The CFPB announced today that it recently filed an amicus brief in the U.S. Court of Appeals for the Tenth Circuit in a case involving the Truth in Lending Act (TILA) right to rescind a transaction, Rosenfield v. HSBC Bank, No. 10-1442 (10th Cir.). The CFPB argued that borrowers who do not receive the material disclosures required by TILA can rescind the transaction as long as they notify the lender of the cancellation within three years of consummation, even if they do not file suit within the three-year period. The CFPB urged the Tenth Circuit to reject the view of the majority of courts that the borrower must both notify the lender and file suit within three years. Citing both the statute and the CFPB’s implementing Regulation Z, the CFPB argued that the holding in Beach v. Ocwen Federal Bank, 523 U.S. 410 (1998), that the right to rescind expires completely after three years, simply means that “consumers [must] exercise their rescission right by providing notice to their lender within three years of obtaining the loan,” and that consumers could file suit after three years if the lender failed to honor the rescission notice.
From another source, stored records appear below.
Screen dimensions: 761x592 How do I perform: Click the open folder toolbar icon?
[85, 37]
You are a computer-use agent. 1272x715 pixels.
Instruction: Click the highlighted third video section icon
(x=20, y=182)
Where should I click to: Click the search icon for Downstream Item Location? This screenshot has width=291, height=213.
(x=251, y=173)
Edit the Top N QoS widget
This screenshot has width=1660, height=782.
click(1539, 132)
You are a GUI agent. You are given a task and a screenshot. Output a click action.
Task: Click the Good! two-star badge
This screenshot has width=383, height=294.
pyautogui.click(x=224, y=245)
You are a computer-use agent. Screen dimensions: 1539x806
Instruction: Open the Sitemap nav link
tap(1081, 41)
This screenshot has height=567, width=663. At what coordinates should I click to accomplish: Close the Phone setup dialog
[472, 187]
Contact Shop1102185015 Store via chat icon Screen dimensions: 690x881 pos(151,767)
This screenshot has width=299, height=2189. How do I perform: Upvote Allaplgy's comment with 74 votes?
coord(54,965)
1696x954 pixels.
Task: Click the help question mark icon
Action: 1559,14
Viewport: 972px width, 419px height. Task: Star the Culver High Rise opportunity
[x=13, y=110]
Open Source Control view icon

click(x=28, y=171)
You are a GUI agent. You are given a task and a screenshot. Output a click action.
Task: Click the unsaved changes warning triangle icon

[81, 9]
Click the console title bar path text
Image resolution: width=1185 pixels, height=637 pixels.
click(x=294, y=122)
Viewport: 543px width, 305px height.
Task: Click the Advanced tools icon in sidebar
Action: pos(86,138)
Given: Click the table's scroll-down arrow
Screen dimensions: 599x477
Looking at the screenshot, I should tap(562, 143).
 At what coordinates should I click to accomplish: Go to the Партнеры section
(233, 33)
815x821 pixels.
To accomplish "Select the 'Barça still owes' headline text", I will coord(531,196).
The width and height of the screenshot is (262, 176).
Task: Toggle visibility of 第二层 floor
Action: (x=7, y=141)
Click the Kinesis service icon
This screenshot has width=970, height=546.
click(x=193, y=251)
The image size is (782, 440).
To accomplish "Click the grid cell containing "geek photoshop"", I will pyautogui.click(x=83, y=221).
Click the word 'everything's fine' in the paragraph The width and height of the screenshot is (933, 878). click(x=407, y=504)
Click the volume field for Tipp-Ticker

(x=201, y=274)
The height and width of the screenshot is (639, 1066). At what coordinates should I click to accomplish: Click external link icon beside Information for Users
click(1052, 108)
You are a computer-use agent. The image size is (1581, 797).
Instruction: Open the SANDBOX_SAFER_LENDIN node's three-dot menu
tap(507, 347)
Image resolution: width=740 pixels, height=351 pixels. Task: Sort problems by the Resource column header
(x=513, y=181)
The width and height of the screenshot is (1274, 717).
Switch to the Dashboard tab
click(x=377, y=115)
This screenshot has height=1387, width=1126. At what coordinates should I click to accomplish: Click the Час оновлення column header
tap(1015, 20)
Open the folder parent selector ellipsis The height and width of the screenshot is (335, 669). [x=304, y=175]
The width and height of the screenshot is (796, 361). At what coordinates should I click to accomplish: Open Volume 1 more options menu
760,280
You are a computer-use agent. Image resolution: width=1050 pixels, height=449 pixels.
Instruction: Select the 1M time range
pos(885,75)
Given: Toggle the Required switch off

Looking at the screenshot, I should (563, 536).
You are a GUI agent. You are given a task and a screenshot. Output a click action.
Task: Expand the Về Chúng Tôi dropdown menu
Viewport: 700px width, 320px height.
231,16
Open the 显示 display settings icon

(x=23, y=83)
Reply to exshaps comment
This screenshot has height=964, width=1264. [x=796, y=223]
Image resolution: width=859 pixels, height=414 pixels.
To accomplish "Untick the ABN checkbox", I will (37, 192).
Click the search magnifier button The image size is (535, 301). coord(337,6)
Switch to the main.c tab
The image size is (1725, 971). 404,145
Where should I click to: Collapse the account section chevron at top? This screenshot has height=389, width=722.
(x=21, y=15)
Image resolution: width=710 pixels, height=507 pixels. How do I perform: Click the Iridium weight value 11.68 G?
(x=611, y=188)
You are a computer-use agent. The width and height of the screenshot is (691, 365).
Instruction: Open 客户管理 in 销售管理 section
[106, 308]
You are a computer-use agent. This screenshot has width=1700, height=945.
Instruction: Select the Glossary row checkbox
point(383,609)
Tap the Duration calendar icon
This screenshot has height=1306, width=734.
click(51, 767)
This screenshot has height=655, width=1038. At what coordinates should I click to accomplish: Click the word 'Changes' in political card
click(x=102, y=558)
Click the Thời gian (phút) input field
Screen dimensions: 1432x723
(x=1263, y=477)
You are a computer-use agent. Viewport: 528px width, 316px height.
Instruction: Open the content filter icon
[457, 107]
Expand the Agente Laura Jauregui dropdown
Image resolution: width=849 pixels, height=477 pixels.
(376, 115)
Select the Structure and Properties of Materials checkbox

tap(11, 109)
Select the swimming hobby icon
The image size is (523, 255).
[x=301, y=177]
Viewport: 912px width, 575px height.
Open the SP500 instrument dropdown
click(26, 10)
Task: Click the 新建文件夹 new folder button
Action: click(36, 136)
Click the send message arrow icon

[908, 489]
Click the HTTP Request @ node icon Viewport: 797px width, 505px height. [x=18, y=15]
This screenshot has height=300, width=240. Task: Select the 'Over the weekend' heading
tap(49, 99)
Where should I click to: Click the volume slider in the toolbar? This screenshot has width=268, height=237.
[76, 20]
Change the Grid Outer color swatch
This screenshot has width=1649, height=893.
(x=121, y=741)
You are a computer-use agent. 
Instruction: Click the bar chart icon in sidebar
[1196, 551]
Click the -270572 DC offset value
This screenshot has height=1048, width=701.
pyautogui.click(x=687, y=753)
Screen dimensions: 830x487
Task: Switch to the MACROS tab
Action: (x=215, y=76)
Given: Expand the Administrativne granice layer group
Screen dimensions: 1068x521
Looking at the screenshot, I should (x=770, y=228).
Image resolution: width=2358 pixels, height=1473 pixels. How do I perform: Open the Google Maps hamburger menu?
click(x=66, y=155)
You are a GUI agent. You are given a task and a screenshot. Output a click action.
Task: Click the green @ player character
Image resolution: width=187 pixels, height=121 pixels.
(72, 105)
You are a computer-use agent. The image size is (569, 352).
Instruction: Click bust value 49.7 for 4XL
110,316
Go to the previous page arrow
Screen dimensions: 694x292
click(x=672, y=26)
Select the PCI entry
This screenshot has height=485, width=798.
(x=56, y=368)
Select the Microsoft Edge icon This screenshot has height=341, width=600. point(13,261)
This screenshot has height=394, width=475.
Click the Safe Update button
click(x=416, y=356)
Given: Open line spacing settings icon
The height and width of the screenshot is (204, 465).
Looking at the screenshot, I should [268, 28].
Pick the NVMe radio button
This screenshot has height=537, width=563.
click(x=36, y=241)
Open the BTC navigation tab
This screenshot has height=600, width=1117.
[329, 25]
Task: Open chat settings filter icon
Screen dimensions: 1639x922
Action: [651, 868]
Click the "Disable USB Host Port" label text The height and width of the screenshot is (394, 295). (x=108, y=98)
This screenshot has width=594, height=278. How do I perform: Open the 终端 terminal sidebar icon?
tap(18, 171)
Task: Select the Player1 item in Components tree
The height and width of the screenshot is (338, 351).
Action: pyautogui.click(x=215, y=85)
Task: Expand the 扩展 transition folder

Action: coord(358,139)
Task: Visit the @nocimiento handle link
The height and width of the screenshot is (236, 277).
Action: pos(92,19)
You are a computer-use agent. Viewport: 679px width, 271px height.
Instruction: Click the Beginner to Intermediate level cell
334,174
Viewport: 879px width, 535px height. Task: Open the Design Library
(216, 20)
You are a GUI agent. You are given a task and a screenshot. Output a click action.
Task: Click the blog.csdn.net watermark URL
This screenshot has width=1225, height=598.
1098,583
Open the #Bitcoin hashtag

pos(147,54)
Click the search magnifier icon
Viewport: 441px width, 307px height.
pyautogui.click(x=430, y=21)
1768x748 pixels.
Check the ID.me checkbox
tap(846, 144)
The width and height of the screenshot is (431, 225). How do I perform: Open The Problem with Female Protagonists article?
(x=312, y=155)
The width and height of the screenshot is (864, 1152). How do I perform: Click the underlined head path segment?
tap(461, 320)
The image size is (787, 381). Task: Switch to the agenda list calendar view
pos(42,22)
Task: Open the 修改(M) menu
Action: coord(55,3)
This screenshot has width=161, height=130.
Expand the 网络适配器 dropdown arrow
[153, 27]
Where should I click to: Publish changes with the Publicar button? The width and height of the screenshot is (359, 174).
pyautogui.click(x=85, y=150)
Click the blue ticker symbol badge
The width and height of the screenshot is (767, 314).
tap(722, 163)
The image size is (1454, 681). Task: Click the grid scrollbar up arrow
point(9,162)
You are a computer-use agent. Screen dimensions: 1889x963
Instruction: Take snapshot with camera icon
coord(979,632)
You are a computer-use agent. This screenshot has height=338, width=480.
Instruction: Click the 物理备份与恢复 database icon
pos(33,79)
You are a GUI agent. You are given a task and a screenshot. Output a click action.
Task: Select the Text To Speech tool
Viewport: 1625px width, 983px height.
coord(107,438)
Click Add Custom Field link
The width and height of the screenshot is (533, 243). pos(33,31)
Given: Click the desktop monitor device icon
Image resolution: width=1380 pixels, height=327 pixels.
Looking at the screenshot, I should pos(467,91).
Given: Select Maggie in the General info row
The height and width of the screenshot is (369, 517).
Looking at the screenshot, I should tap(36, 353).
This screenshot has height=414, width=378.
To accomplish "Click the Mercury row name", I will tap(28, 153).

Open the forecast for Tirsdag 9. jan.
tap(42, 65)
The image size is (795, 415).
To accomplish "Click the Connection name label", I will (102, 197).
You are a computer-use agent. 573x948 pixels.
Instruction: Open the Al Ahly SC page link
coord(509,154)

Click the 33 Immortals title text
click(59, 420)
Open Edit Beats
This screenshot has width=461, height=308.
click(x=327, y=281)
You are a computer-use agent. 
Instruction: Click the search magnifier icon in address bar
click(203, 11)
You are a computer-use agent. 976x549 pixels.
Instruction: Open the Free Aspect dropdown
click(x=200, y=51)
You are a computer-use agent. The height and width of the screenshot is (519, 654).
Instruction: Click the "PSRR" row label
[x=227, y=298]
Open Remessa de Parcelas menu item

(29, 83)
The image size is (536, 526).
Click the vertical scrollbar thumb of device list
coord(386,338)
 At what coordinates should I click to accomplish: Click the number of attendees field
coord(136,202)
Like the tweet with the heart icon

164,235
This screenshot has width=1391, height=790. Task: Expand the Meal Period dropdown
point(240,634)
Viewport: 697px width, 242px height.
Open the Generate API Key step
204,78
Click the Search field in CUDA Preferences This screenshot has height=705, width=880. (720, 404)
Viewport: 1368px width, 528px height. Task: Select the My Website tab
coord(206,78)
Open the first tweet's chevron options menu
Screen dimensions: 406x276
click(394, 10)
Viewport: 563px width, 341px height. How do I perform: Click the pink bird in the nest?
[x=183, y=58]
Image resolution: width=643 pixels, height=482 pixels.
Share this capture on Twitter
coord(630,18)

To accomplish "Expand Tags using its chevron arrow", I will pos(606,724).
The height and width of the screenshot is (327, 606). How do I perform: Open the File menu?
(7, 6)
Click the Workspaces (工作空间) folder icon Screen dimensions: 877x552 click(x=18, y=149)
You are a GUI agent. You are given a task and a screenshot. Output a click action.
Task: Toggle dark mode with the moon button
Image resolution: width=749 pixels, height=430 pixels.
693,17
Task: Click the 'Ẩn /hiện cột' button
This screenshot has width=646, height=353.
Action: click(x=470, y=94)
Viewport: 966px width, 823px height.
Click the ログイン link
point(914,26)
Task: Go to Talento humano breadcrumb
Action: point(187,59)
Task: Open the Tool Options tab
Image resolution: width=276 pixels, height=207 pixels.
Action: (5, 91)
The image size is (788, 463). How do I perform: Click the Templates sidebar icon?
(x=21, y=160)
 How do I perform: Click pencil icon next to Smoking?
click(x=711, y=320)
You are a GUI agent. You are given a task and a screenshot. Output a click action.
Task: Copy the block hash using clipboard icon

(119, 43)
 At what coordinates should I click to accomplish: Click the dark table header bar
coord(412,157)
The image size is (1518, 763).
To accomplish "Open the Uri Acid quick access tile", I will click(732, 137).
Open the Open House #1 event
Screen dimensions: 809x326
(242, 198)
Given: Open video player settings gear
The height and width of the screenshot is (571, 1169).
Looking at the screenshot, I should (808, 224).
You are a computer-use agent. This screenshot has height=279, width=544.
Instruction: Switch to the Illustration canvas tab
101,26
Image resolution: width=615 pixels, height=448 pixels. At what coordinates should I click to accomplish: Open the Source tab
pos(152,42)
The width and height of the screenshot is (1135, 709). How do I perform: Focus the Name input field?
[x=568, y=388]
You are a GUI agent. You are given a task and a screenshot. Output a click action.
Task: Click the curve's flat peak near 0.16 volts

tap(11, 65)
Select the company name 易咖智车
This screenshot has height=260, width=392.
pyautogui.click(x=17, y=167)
As an indication of the Bureau’s intense interest in this issue, it noted that it plans to file amicus briefs on the same question in at least three other circuits in which briefing is still pending.
On March 21, Fannie Mae issued a notice reminding servicers that in processing a borrower request for a foreclosure prevention alternative evaluation, servicers may only request limited documentation from a borrower. Specifically, a servicer may only request (i) a completed Uniform Borrower Assistance Form (Form 710), (ii) income documentation as outlined in Form 710 based on income type, (iii) hardship documentation as outlined in Form 710 based on hardship type, and (iv) a Short Form Request for Individual Tax Return Transcript (IRS Form 4506T-EZ) or a Request for Transcript of Tax Return (IRS Form 4506-T) signed by the borrower. Servicer requests for additional documentation are limited only to instances in which the servicer must reconcile inconsistencies in the documentation provided by the borrower, but such instances should be rare. Further, servicers may not request federal income tax returns unless the borrower is self-employed or the borrower has rental income, as outlined in Form 710.